DIFFERENTIAL ONTOGENY OF PRESYNAPTIC AND POSTSYNAPTIC GABA(B) INHIBITION IN RAT SOMATOSENSORY CORTEX

1. The postnatal maturation of gamma-aminobutyric acid (GABA)B receptor-mediated presynaptic inhibition was studied in brain slices of rat somatosensory cortex maintained in vitro. Patchclamp techniques were used to record whole-cell inhibitory postsynaptic currents from layer II-III neurons in animals from postnatal days (P) 7-24. Monosynaptic inhibitory postsynaptic currents (IPSCs) were evoked after N-methyl-D-aspartate (NMDA) and non-NMDA type glutamate receptors had been blocked by D-amino-phosphonovaleric acid (D-AP5, 20 muM) and 6-cyano-7-nitroquinoxaline-2,3-dione (CNQX, 10 muM), respectively. These IPSCs were solely mediated by postsynaptic GABA(A) receptors because they were abolished by bicuculline (10 muM), reversed polarity near the chloride equilibrium potential, and were recorded with electrodes that contained Cs+ to block postsynaptic GABA(B) responses. 2. When pairs of stimuli separated by intervals of 0.1-10s were used to evoke IPSCs, the second response was depressed, an effect that was maximal at 300 ms. Evoked IPSCs were also depressed by baclofen (10 muM). The paired pulse depression (PPD) of monosynaptic IPSCs was decreased or eliminated by 2-OH-saclofen (200 muM).

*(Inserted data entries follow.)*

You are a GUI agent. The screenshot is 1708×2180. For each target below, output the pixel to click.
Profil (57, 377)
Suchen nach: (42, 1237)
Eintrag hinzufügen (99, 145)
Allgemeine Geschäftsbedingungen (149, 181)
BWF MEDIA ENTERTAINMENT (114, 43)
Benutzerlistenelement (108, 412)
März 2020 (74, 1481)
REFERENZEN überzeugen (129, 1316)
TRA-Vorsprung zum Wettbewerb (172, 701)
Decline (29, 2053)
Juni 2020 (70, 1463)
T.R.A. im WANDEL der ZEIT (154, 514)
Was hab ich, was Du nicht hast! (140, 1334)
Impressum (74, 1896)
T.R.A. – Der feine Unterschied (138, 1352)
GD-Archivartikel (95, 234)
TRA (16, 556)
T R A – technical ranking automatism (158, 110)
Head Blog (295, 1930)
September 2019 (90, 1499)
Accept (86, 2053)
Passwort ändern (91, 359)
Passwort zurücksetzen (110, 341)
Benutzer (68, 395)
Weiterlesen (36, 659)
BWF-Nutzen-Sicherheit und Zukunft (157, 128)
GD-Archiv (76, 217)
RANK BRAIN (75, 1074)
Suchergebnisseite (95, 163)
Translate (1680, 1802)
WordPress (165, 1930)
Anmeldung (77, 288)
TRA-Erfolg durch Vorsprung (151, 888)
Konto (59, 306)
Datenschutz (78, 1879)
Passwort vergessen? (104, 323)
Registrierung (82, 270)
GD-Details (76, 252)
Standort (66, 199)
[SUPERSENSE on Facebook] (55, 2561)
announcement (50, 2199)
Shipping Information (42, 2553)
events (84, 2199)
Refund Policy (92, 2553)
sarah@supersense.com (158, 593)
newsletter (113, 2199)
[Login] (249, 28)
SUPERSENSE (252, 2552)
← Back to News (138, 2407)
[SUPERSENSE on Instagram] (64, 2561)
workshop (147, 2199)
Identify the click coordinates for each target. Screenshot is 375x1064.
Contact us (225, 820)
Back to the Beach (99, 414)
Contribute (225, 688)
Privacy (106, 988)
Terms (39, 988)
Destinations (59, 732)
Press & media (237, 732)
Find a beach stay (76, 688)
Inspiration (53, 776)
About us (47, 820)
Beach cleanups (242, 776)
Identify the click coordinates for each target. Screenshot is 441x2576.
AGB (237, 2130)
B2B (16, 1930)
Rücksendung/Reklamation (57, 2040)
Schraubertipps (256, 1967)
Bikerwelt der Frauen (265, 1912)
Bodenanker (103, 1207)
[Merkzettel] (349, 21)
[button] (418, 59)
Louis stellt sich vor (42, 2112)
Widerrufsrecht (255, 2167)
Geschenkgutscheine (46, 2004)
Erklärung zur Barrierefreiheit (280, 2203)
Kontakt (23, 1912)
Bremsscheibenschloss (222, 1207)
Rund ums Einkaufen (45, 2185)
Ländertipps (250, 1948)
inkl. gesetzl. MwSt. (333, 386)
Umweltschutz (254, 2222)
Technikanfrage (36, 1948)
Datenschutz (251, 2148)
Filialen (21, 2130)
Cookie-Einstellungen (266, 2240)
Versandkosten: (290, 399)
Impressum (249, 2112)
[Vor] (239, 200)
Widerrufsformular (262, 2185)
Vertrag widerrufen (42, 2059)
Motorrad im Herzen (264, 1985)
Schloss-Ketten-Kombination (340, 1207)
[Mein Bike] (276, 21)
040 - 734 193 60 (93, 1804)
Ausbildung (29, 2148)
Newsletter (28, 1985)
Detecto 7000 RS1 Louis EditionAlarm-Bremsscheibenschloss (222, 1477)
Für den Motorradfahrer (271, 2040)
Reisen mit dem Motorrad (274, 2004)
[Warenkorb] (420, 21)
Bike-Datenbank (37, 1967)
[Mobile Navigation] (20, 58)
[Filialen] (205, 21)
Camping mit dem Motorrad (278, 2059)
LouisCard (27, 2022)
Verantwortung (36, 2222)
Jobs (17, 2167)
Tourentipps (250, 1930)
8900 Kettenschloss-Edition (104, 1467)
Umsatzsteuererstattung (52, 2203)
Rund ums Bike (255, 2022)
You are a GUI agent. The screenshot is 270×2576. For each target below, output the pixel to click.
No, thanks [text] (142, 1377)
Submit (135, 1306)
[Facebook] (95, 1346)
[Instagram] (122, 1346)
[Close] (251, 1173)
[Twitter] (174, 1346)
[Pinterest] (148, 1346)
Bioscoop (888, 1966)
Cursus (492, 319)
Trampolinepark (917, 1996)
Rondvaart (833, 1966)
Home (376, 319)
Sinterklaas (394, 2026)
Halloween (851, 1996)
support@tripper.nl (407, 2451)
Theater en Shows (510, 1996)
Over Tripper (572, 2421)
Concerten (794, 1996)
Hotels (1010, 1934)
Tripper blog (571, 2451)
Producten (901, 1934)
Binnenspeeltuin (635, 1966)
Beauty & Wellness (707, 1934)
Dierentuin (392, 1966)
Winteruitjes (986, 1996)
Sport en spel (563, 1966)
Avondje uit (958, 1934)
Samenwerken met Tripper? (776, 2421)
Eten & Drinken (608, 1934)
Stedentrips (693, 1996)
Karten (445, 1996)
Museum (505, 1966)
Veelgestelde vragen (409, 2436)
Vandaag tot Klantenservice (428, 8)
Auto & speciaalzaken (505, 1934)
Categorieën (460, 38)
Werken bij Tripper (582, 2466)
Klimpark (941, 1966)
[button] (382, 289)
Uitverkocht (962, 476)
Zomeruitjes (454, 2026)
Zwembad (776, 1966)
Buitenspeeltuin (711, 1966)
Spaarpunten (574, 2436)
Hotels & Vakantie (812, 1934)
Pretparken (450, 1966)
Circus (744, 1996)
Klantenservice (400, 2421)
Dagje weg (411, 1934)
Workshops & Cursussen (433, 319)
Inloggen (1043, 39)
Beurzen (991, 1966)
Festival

These findings indicate that PPD of monosynaptic IPSCs was due to presynaptic GABA(B) receptor-mediated inhibition of GABA release. 3. There were no significant differences in the amounts of PPD in neurons from different age groups (P7-10, P12-17, P22-24) at any interstimulus interval tested (0.1-10 s). 4. In neurons that were perfused with pipette solutions that contained K+, the short latency GABA(B) receptor-mediated current (fast IPSC) was occasionally followed by a slow outward current that was blocked by 2-OH-saclofen. These GABA(B) receptor-mediated slow IPSCs were observed in 5 of 12 neurons from the P22-24 age group, but only 2 of 23 and 3 of 15 neurons from the P7-10 and P12-17 groups, respectively. 5. These results suggest that GABA(B) receptor-mediated presynaptic inhibition of stimulus-evoked GABA release is already present by P7, as is the postsynaptic GABA(A) receptor-mediated fast IPSC, whereas the postsynaptic GABA(B) receptor-mediated slow IPSC becomes functionally active somewhat later. The early ontogenesis of presynaptic GABA(B) autoinhibition coupled with the delayed development of postsynaptic GABA(B) IPSCs might play an important role in the development and plasticity of immature cortex.